Année de parution : 1996
Titres :
24 heures dans la nuit d'un faune
Critique du chapitre 3
La nostalgie de Dieu
Orphée nonante huit
Tita dong-dong song
Sentiments numériques revisités
Mojo – dépanneur tv (1948-2023)
Copyright apéro mundi
Psychopompes / métempsychose du sportswear
Des adieux ... / ...
La philosophie du chaos
Une pochette sobre pour cet album. Devant, on voit Thiéfaine, tout de blanc vêtu. L'attitude est rêveuse, les traits de l'artiste plutôt reposés. Derrière, le voilà vêtu de noir, debout, appuyé contre un mur. A l'intérieur du livret, on découvre de jolis clichés : Thiéfaine avec sa guitare, souvenir de l'enregistrement des cordes à Abbey Road, Hugo et Lucas, quelques feuilles noircies de l'écriture de Thiéfaine, etc.
Le livret s'ouvre sur ces mots puissants de Ferré : « Le bonheur ça n'est pas grand-chose... c'est du chagrin qui se repose ». Histoire de bien rappeler que le bonheur, s'il daigne parfois visiter nos vies, n'est qu'un pont fragile entre deux abîmes... D'emblée, on sait que l'optimisme n'est toujours pas, malgré le titre, du monde de Thiéfaine...
De toute façon, la première chanson (« 24 heures dans la nuit d'un faune », et l'on songe à « L'après-midi d'un faune », poème de Mallarmé qui fut mis en musique par Debussy), la première chanson, donc, malgré la musique plutôt enjouée, n'est pas fondamentalement gaie ! Thiéfaine se demande, dans un premier temps, si les morts s'amusent autant que les vivants, puis, à la fin, la question dérive vers une interrogation plus grave : les morts s'ennuient-ils autant que les vivants ? Les morts se sentent-ils aussi seuls que les vivants ?
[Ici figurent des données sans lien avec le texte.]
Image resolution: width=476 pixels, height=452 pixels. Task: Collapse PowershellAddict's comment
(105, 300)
Vient ensuite la critique du chapitre 3. Vous connaissez tous ce texte du livre de l'Ecclésiaste dans lequel il est dit, en substance, qu'il y a un temps pour tout (j'ai déjà mis ce texte ici, il y a longtemps). Notamment, comme le rappelle l'exergue, « un temps pour aimer et un temps pour haïr, un temps de guerre et un temps de paix ». Au court temps d'amour, Thiéfaine oppose celui, bien plus long, de la haine... « Pour un temps d'amour, tant de haine en retour ». Une grande chanson, une sorte de prolongement de « Crépuscule-transfert ». Ainsi l'allusion aux ruines de Bosnie, ainsi ces mots : « Qu'est-ce que la planète terre
dans l'oeil d'un rat maudit ? », mots qui en rappellent étrangement d'autres : « A quoi peut ressembler ton spleen, ton désespoir et ton chagrin
Vus d'une des étoiles anonymes
de la constellation du chien ».
Une chanson lourde de colère, de tristesse, une de mes préférées sur cet album.
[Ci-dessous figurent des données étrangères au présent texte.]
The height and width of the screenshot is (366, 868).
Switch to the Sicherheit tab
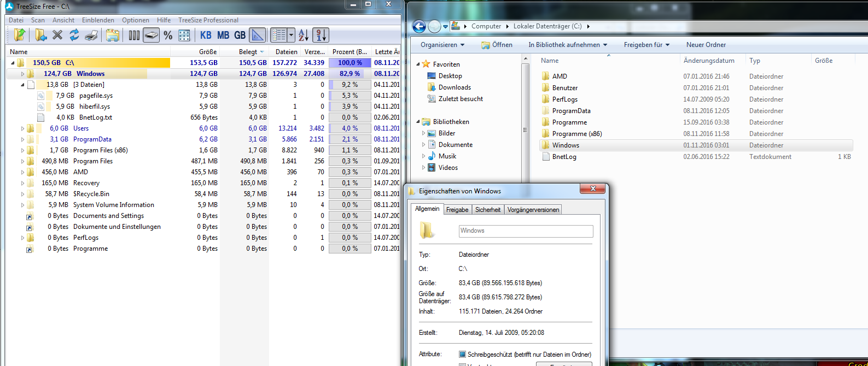click(487, 210)
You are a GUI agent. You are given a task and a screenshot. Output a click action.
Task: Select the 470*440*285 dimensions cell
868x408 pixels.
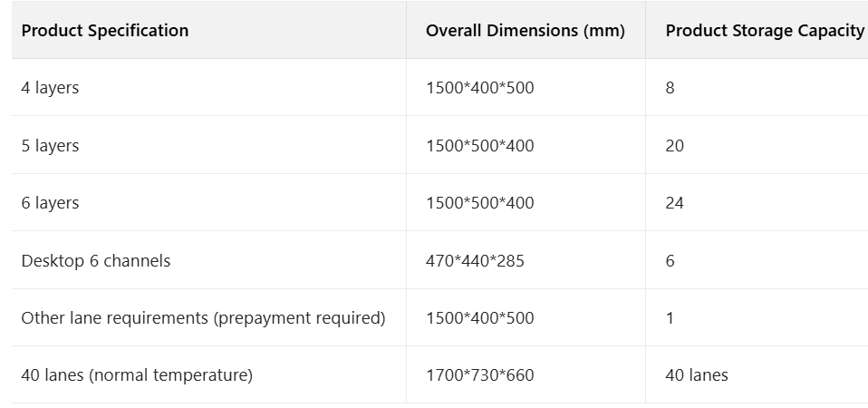[475, 261]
Ensuite, « La nostalgie de Dieu » nous répète inlassablement que Dieu est amour. Mais ici, l'amour n'est pas un sentiment noble, non, c'est d'amour physique qu'il est question : « God is sex machine » (on appréciera le glissement de « deus ex machina » vers « deus sex machine » !!). « God gode ! » Thiéfaine joue sur les mots et se laisse entraîner dans une jubilatoire série de blasphèmes en tous genres : « Dieu est un drôle de mec », « Jésus change le beurre en vaseline » !!!
« Orphée nonante huit » (et ce titre, le nom d'un personnage de la mythologie grecque associé à un nombre, n'est pas sans rappeler, à mon avis, Amphitryon 38, de Giraudoux) est la quatrième chanson de l'album. Je me souviens de Thiéfaine présentant ce morceau en concert : « Ce con d'Orphée n'a pas pu s'empêcher de se retourner », dira-t-il (ou un truc dans le genre !) Belle mélodie, belles paroles. Une chanson qui se boit comme du petit-lait, tranquille.
Puis, c'est « Tita dong-dong song », dont le refrain est constitué en grande partie d'amusantes onomatopées empruntées à Lucas. Après les paroles de la chanson, dans le livret, on trouve un « Tita dong-dong song glossaire » ! Une chanson dont la musique est terriblement empreinte de mélancolie...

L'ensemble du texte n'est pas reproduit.